Should I this report on Bugzilla?

2023-07-05T15:14:34-0700 sma-server3 kernel: iptables: vmalloc error: size 0, page order 9, failed to allocate pages, mode:0x400cc0(GFP_KERNEL_ACCOUNT), nodemask=(null),cpuset=/,mems_allowed=0
2023-07-05T15:14:34-0700 sma-server3 kernel: CPU: 0 PID: 12133 Comm: iptables Tainted: G                  N 5.14.21-150500.53-default #1 SLE15-SP5 3b90198179ad2dbddc570cfe6efd7895c9be3e4a
2023-07-05T15:14:34-0700 sma-server3 kernel: Hardware name: System manufacturer System Product Name/M3A78-EM, BIOS 1602    03/27/2009
2023-07-05T15:14:34-0700 sma-server3 kernel: Call Trace:
2023-07-05T15:14:34-0700 sma-server3 kernel:  <TASK>
2023-07-05T15:14:34-0700 sma-server3 kernel:  dump_stack_lvl+0x45/0x5b
2023-07-05T15:14:34-0700 sma-server3 kernel:  warn_alloc+0x116/0x180
2023-07-05T15:14:34-0700 sma-server3 kernel:  __vmalloc_node_range+0x390/0x4a0
2023-07-05T15:14:34-0700 sma-server3 kernel:  __vmalloc_node+0x57/0x70
2023-07-05T15:14:34-0700 sma-server3 kernel:  ? xt_alloc_table_info+0x26/0x70 [x_tables e20979056ab8b8537ed985ce4d87d9ec0f6393cb]

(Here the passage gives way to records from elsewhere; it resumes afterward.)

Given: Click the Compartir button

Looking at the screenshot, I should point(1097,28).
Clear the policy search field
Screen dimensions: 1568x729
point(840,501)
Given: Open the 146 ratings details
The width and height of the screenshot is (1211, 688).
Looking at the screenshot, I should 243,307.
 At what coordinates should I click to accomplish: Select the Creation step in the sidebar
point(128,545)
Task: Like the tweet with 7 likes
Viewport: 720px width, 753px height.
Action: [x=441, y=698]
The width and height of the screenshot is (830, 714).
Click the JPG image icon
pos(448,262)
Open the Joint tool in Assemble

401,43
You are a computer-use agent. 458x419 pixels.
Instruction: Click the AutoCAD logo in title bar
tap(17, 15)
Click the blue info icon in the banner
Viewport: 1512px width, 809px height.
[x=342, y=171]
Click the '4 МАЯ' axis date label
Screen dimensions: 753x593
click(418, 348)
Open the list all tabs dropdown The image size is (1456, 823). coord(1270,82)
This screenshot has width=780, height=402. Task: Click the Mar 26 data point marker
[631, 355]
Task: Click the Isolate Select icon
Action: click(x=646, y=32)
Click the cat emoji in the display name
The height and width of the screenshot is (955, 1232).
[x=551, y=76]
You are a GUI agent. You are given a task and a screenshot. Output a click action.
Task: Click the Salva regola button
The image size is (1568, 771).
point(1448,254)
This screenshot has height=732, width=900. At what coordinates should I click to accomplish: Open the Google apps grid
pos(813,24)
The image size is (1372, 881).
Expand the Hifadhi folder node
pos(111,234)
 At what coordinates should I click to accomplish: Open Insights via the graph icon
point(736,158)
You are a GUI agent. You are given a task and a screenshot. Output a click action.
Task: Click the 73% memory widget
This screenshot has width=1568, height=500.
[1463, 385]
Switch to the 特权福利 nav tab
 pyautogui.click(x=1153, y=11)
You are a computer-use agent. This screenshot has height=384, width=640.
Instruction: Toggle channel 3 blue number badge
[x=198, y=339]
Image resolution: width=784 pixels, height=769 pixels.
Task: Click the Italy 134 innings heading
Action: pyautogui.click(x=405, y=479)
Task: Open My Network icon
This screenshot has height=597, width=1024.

2023-07-05T15:14:34-0700 sma-server3 kernel:  xt_alloc_table_info+0x26/0x70 [x_tables e20979056ab8b8537ed985ce4d87d9ec0f6393cb]
2023-07-05T15:14:34-0700 sma-server3 kernel:  do_ipt_set_ctl+0x191/0x3bf [ip_tables fc299e32f3942b3711f7eeaf1a8aa3a911438972]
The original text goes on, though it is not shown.